(Source records)
'''
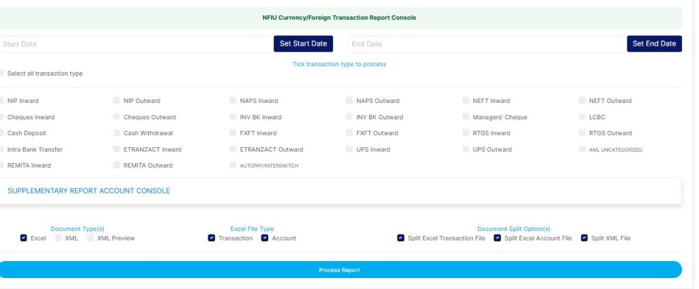Enable the NIP Outward checkbox
699x289 pixels.
tap(117, 101)
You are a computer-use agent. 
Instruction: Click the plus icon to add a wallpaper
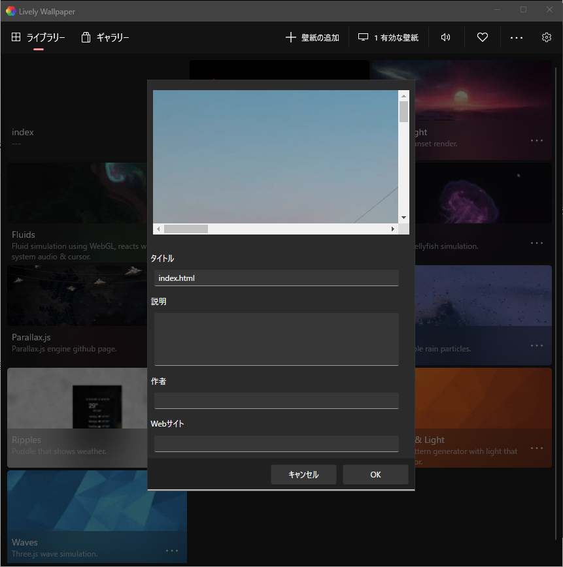[290, 37]
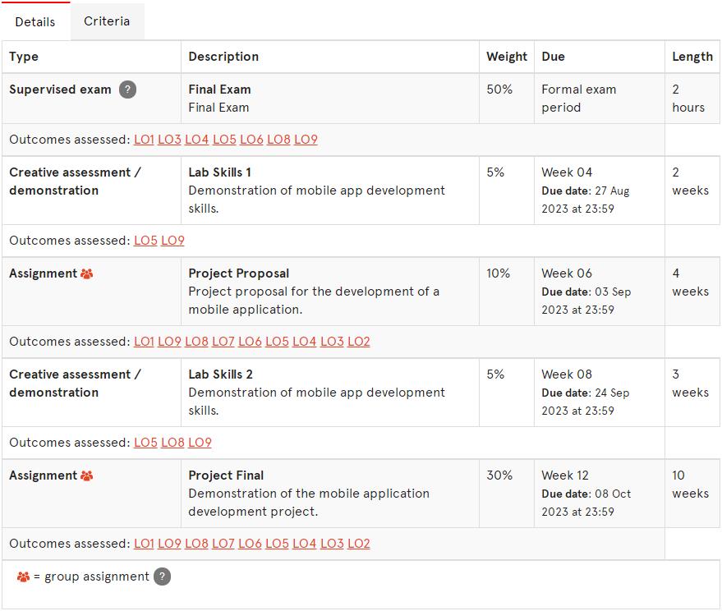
'''
WORK INSTRUCTIONS: Each line from the one that holds "You are a computer-use agent." through the final line of the data must be retyped exactly; the pictures must not appear.

WRITTEN SOLUTION:
You are a computer-use agent. 
Instruction: Click the plus icon to add a wallpaper
[290, 37]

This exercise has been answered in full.